**Text section**
Its name stems from when paranormal researcher Fiona Broome falsely believed that the future president of South Africa, Nelson Mandela, died in prison in the 1980s.
A false memory she shared with a number of others.
Our memories have been known to deceive us, as we might frequently forget someone's name or one of our numerous online passwords.
But when we share a memory that turns out to be false with many others, convincing ourselves it wasn't the truth can be a very difficult ordeal indeed.
Redditor Mysterious_Boat_1701 was curious to hear people's most unsettling experiences with the Mandela Effect, leading them to ask:
"Which Mandela effect freaks you out the most and why?"
A mysterious gym
"Just had one personally."
"Went to a mall where there was supposedly a gym, asked around and nobody that worked at the mall knew what I was talking about."
"Looked around and couldn't find it."
"Come back a few months later and it’s right there in front of my face, you'd have to be strung out to not notice it."
"idk how or when it just appeared but it freaked me out."- prex320278
A "fruit"ful logo.

**Required work**
Write what comes next in the Mandela Effect piece, picking up right after its last line. The listing that comes next is separate material and has no connection to the Mandela Effect piece.

**Given data**
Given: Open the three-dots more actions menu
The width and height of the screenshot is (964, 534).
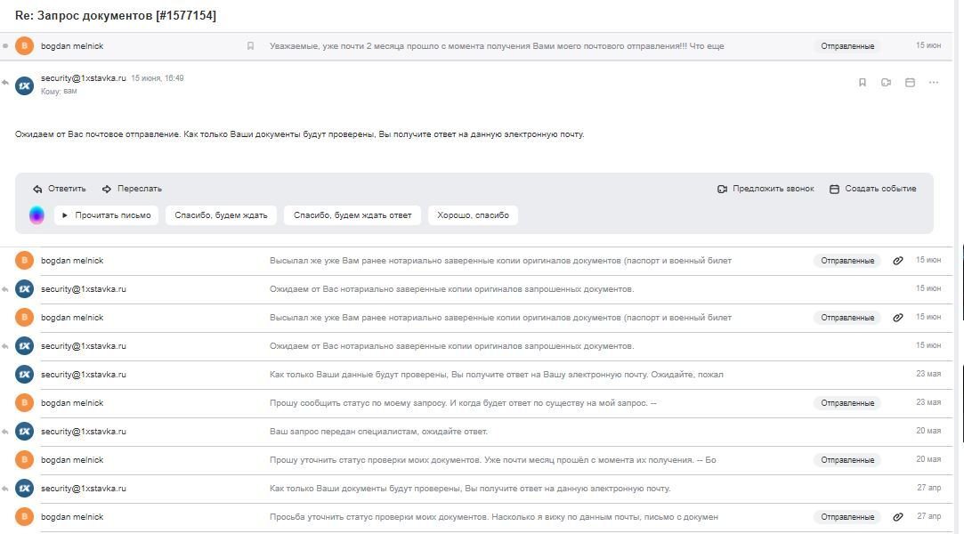Looking at the screenshot, I should [x=933, y=83].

**Answer to the exercise**
"That the fruit of the loom logo never had a cornucopia."
"What’s crazy about that one is that someone emailed the creator of the logo about it and he said even he remembers it having one."- mrcock2·
Less well intentioned than they thought.
"I Mandela effected my whole family once."
"Years ago there was a football player on a rival team that always did a dumb celebration after he got a sack and my family and I always hated it."
"One night after he did it my family started trashing the celebration and I said as a joke 'we are all going to feel terrible when we find out he is doing that celebration as a request from a make-a-wish kid'."
"Fast forward to years later and our team is playing that team again."
"The player got a sack and did the celebration."
"I rolled my eyes and said 'I hate that celebration so much' my mom instantly turned and said 'don't say that, he is doing it for a sick kid'."
"'I actually like it."
"So I was like 'what?'"
"'No there is no sick kid', my whole family then proceeded to argue with me'."
"They all vividly remembered reading articles about it, seeing special report segments before games about it, and other information."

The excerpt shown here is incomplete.